**Provided data**
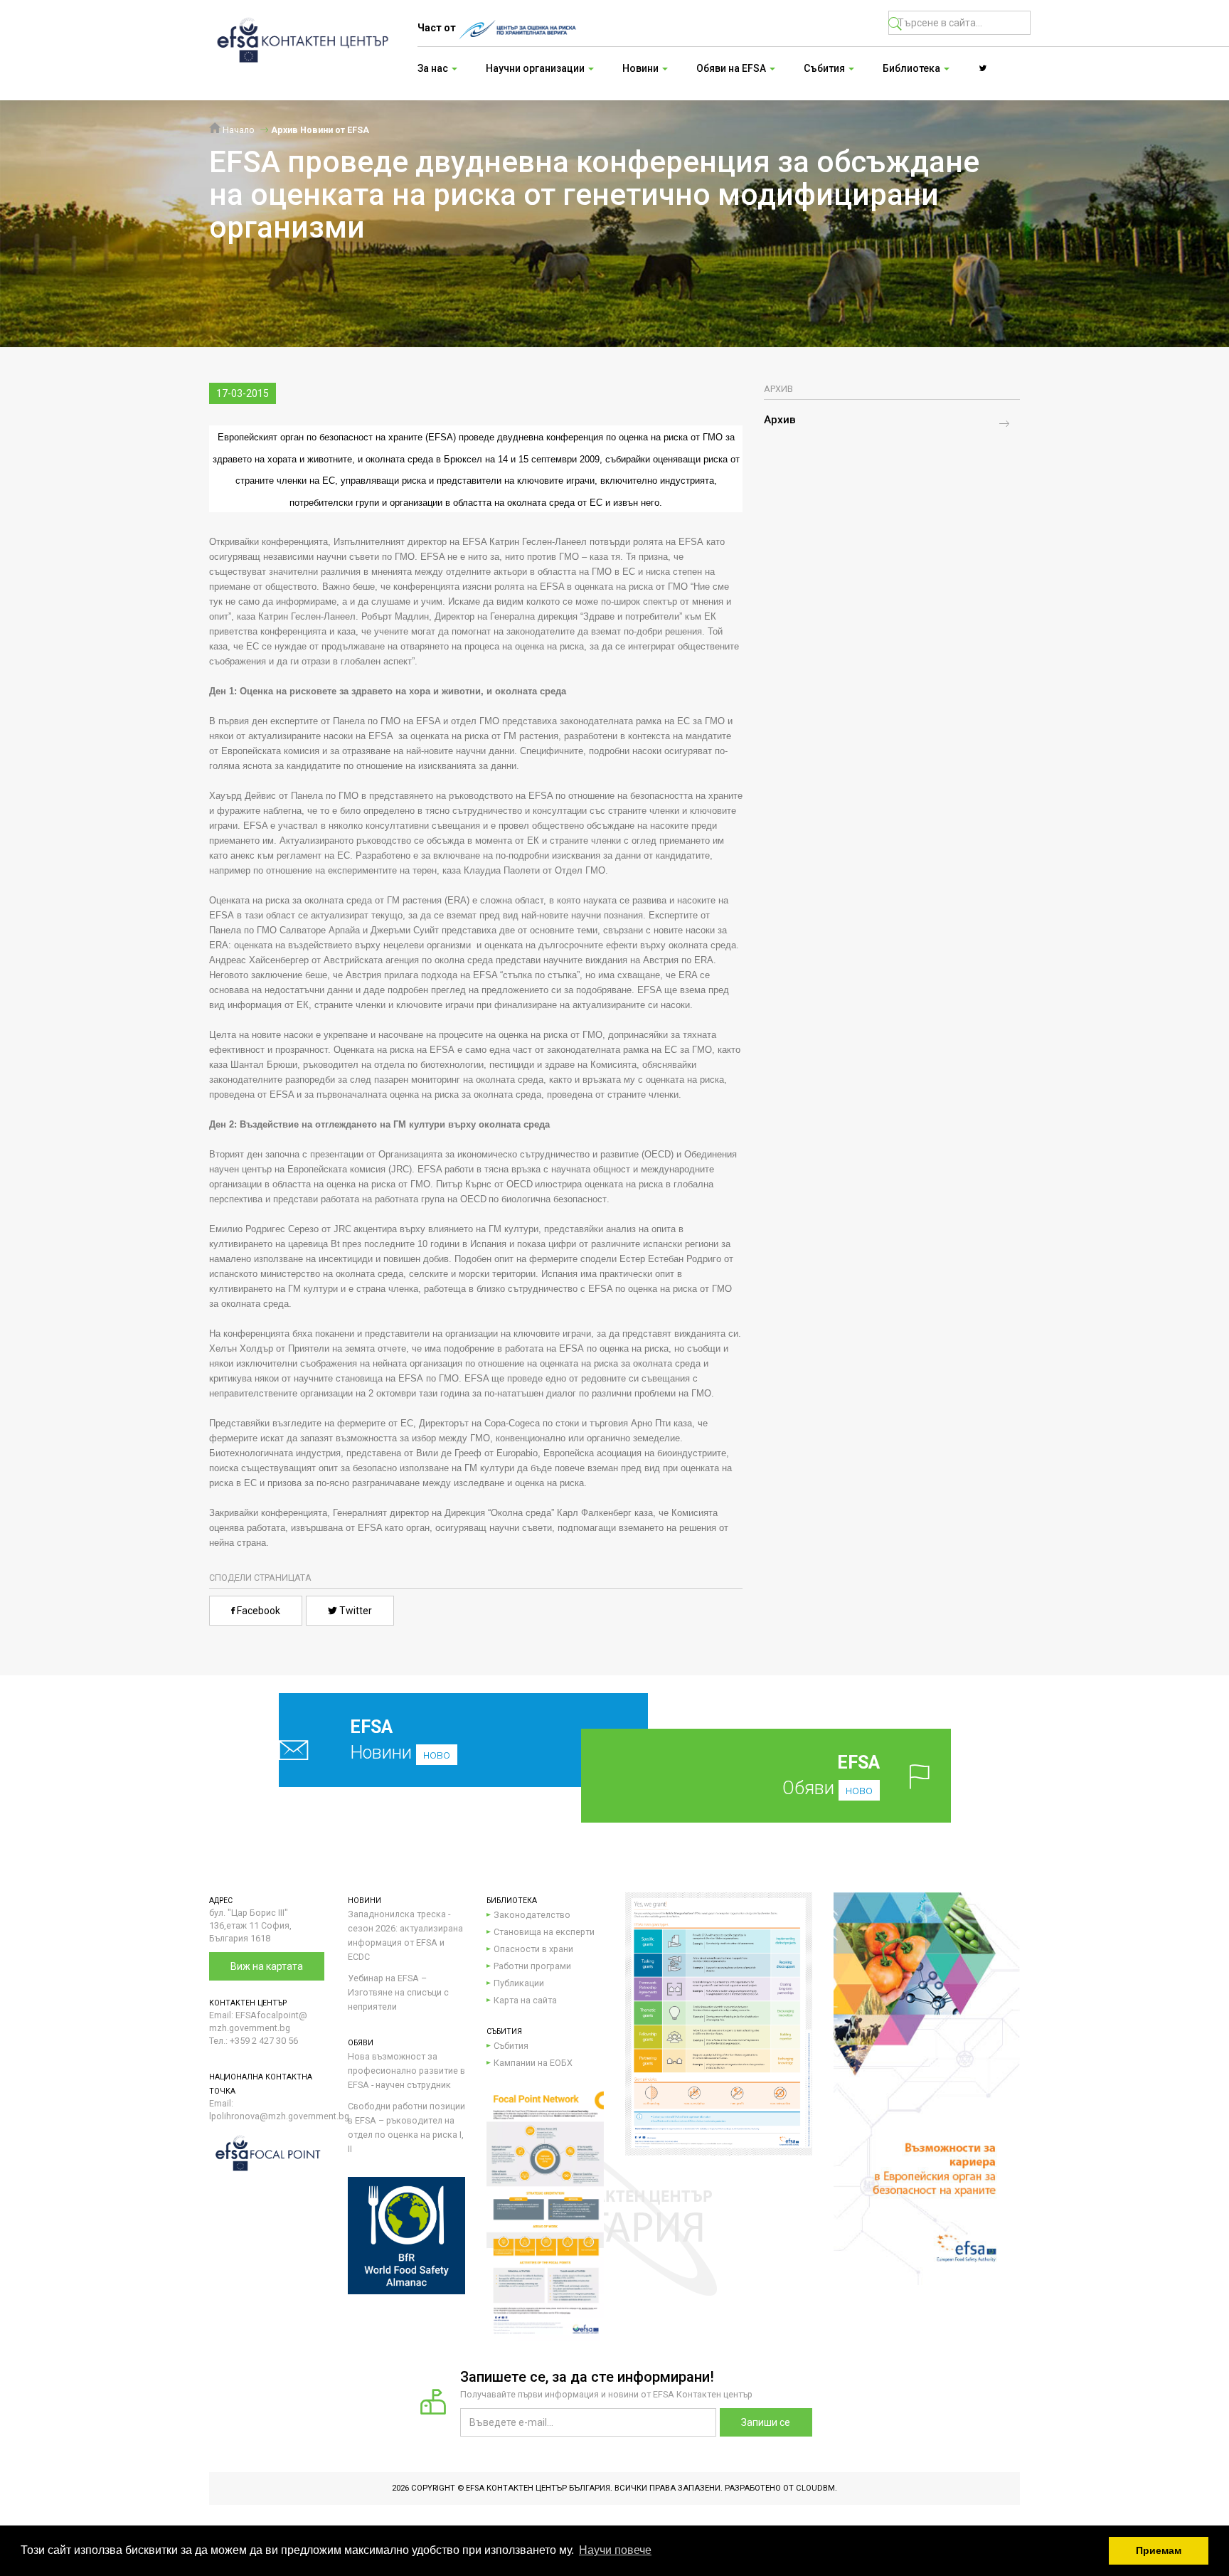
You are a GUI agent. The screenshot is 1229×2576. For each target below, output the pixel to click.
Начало (237, 129)
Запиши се (765, 2422)
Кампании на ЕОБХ (533, 2062)
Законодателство (532, 1914)
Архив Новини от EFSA (320, 129)
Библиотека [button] (912, 68)
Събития (511, 2045)
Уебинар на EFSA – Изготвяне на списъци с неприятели (398, 1992)
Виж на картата (266, 1966)
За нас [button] (433, 68)
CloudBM (815, 2488)
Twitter (354, 1610)
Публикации (519, 1983)
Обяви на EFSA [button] (732, 68)
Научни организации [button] (536, 68)
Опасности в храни (533, 1949)
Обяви (831, 1775)
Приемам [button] (1158, 2550)
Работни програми (532, 1966)
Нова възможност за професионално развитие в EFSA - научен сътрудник (406, 2070)
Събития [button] (825, 68)
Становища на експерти (544, 1931)
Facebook (257, 1610)
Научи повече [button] (615, 2550)
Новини (400, 1740)
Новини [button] (641, 68)
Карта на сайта (525, 2000)
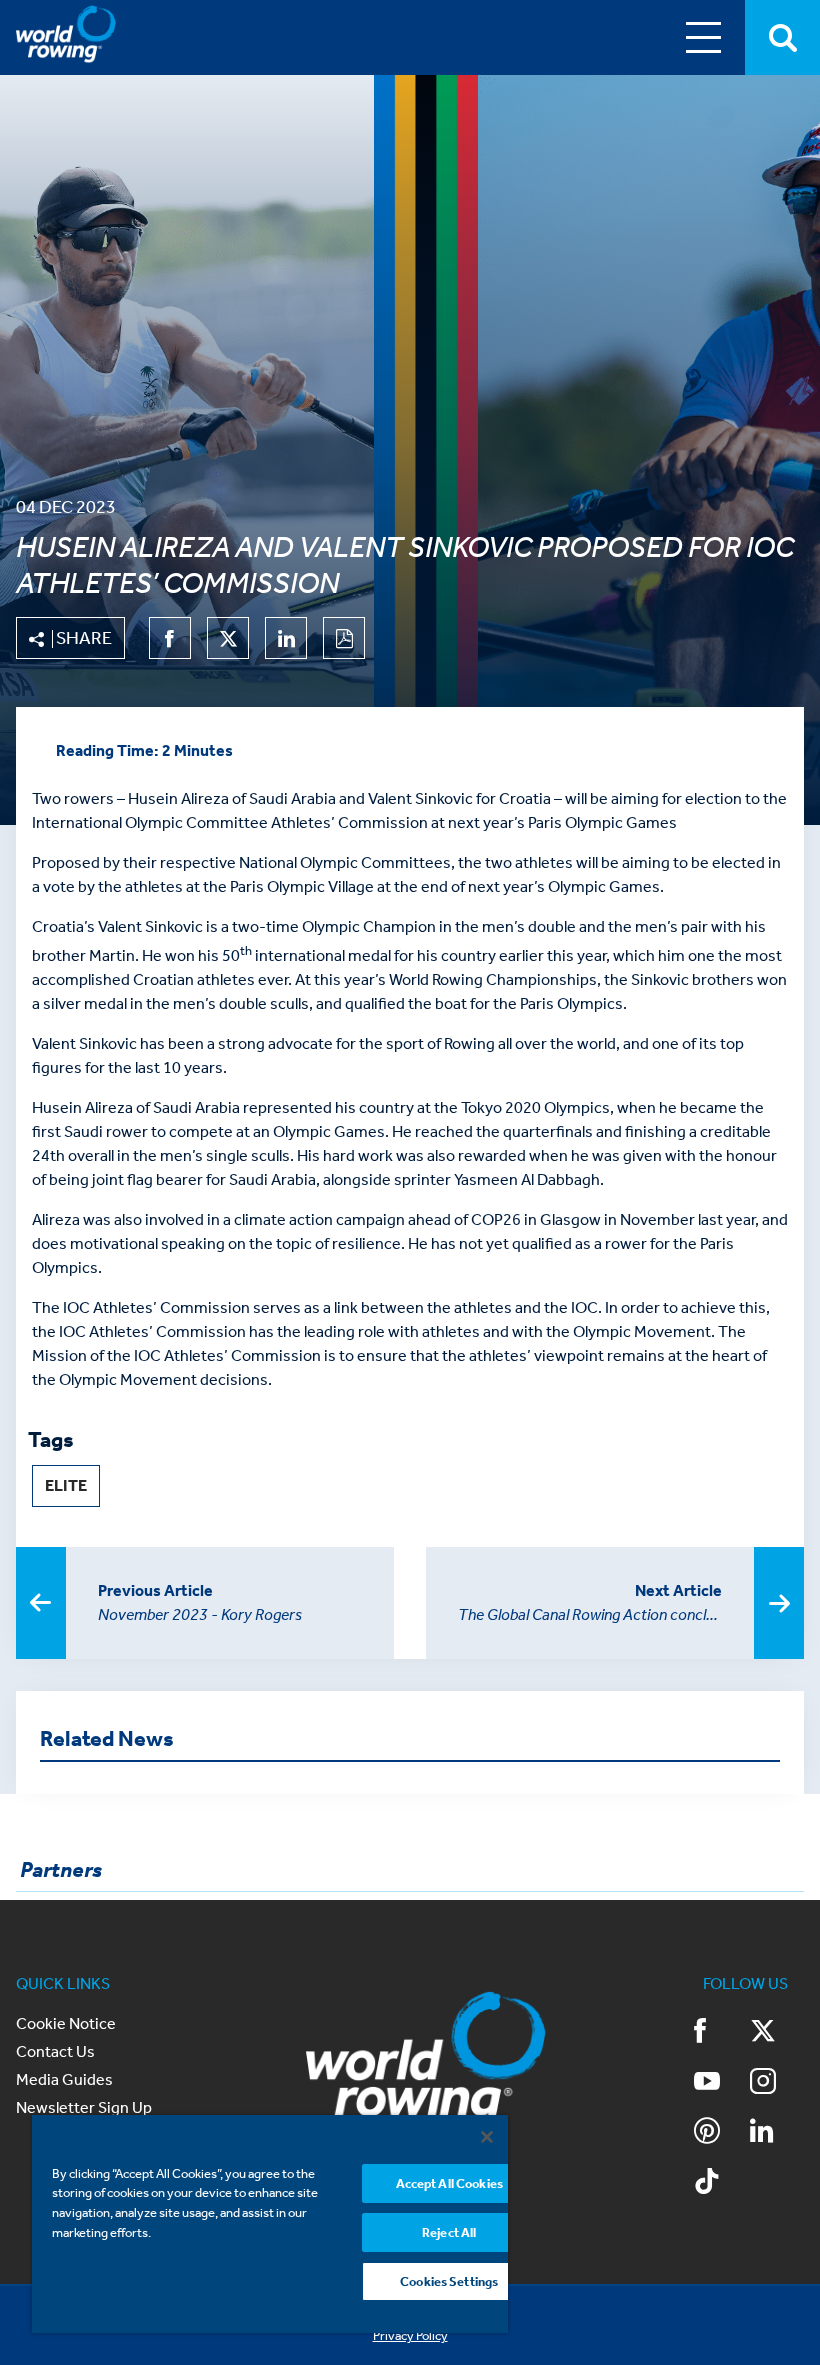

**Work to complete**
Only one thing is wanted here, an exact copy of the lines from the first line above through the line containing "Работни програми (532, 1966)", minus any picture.

**Problem solution**
You are a GUI agent. The screenshot is 1229×2576. For each target below, output the pixel to click.
Начало (237, 129)
Запиши се (765, 2422)
Кампании на ЕОБХ (533, 2062)
Законодателство (532, 1914)
Архив Новини от EFSA (320, 129)
Библиотека [button] (912, 68)
Събития (511, 2045)
Уебинар на EFSA – Изготвяне на списъци с неприятели (398, 1992)
Виж на картата (266, 1966)
За нас [button] (433, 68)
CloudBM (815, 2488)
Twitter (354, 1610)
Публикации (519, 1983)
Обяви на EFSA [button] (732, 68)
Научни организации [button] (536, 68)
Опасности в храни (533, 1949)
Обяви (831, 1775)
Приемам [button] (1158, 2550)
Работни програми (532, 1966)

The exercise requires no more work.